In terms of superficial components, the quality of the sperm membrane is tightly associated with normal semen analysis and ability to fertilize an oocyte. The article by Craig et al. [2] demonstrates that the lipid composition of the sperm membrane is essential to the sperm structure and function. In this study, ejaculates from 70 men underwent a complete semen analysis (including volume, count, motility, progression, agglutination, viscosity, morphology, and pH). Lipid membranes then were extracted from the cells and analyzed by gas chromatography. For the first time, a correlation is made between heathy human spermatozoa and the presence of very long chain of polyunsaturated fatty acids (VLC-PUFA). Authors show a positive correlation between the levels of VLC-PUFA with sperm count and total motile count. Interestingly, low VLC-PUFA levels do not result from inadequate PUFA precursors in metabolism, which means that fertility could be restored through VLC-PUFA supplementation in diet.

Besides potential issues related to membrane composition, sperm binding failure and absence of fertilization are a major limitation of human IVF. In a new study conducted by Zhao and Kan [3], this particular problem is addressed through a series of experiments involving oviductin—an oviductal protein previously shown to play a key role in the fertilization process. Using a recombinant human oviductin (rHuOVGP1) produced in their laboratory, the group collected data suggesting that rHuOVP1 enhances sperm capacitation, in part, through the increase in the level of tyrosine phosphorylation of sperm proteins that are associated with another protein located in fibrous sheath of the sperm tail (AKAP3). They clearly showed that rHuOVGP1 binds to the zona pellucida of human oocytes and even increases the incidence of sperm-zona binding. Thus, supplementing the sperm capacitating medium with rHuOVGP1 should be particularly useful for enhancement of the IVF success.

Lastly, the study from Bichara et al. [4] sheds new light on deeper aspects, such as the impact of sperm nuclear damage on ICSI outcomes. To better characterize this negative effect, the authors examined clinical pregnancy rates after ICSI according to several types of sperm DNA damage (sperm head vacuoles, chromatin condensation, DNA fragmentation, and aneuploidy) that were explored simultaneously in 132 couples with male factor or mixed infertility. The study specifically highlights the value of sperm chromatin condensation defects (simply identified by Aniline Blue staining) as a reliable indicator for pregnancy outcomes after ICSI. Sperm chromatin condensation defects are more frequently observed in couples with ICSI failure and should be considered a negative predictive factor for the occurrence of clinical pregnancy. The authors also emphasize that developing novel assessment approaches for sperm chromatin quality, including sperm nucleoprotein composition, and its impact on ICSI outcomes are an important next step.

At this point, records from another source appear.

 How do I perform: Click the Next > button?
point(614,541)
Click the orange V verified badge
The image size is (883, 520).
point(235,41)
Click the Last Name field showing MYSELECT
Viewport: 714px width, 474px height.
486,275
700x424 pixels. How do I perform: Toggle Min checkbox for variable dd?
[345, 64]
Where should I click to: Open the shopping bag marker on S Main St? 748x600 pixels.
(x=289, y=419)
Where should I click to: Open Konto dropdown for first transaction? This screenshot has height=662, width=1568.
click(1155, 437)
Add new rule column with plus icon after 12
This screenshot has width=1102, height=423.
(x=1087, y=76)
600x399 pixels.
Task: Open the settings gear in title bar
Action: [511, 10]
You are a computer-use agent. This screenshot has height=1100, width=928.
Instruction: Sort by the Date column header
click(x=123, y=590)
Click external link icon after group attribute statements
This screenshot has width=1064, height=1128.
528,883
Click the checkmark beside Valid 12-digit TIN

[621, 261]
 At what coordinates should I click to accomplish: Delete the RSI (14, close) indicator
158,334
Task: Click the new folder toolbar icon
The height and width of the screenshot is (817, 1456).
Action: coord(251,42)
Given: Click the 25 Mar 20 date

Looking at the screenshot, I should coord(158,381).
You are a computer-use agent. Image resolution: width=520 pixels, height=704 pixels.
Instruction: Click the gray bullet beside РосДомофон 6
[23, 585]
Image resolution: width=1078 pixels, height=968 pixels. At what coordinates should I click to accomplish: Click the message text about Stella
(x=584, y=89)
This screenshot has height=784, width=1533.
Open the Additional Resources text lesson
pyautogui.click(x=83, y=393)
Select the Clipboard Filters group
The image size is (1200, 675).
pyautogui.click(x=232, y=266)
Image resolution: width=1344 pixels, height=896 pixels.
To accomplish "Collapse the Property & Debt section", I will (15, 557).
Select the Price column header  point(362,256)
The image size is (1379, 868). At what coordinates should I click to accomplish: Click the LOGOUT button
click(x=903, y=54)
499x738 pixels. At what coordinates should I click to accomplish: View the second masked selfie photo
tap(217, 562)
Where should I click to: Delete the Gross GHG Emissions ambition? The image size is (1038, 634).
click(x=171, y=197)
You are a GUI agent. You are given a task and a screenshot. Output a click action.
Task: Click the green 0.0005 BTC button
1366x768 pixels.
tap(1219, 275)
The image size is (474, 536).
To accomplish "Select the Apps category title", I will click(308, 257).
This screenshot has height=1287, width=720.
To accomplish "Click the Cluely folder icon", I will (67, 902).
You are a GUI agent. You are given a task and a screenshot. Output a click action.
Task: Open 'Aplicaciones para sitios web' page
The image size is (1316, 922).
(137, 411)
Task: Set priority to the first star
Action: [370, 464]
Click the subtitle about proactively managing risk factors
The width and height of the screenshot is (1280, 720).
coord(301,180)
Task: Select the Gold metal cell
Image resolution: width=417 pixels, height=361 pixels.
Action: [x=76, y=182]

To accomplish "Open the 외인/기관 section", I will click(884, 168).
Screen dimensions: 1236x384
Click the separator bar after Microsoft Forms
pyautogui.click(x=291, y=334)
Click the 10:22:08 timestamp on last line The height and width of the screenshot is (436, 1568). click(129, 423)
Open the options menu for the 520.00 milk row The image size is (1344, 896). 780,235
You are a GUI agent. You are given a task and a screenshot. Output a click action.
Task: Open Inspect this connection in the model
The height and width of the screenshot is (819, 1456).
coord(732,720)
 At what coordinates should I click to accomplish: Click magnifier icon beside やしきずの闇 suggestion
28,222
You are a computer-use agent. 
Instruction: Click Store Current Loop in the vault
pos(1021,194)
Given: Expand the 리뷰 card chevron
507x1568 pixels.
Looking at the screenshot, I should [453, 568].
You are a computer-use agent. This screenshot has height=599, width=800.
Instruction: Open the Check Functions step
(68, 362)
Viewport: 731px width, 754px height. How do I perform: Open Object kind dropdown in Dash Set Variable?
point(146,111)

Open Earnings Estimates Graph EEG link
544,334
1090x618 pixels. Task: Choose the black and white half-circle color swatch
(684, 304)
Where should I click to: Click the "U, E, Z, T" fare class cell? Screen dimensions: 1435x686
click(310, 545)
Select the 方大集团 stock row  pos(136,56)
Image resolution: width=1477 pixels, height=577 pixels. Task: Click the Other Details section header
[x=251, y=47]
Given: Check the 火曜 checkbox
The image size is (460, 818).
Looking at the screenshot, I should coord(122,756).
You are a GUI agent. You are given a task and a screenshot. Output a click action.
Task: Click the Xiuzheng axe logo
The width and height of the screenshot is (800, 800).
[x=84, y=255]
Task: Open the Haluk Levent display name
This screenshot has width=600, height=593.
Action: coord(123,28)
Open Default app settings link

In sum, advances in the study of sperm quality will increasingly depend on multi-prong strategies taking into consideration gametic properties from the superficial to the deep components—the latter is especially notable given mounting interest in the role of epigenetics modifications. While we need more knowledge about aspects of sperm quality at all levels, these three articles also show that it is fundamental and possible to develop in parallel approaches to mitigate issues and restore sperm functions.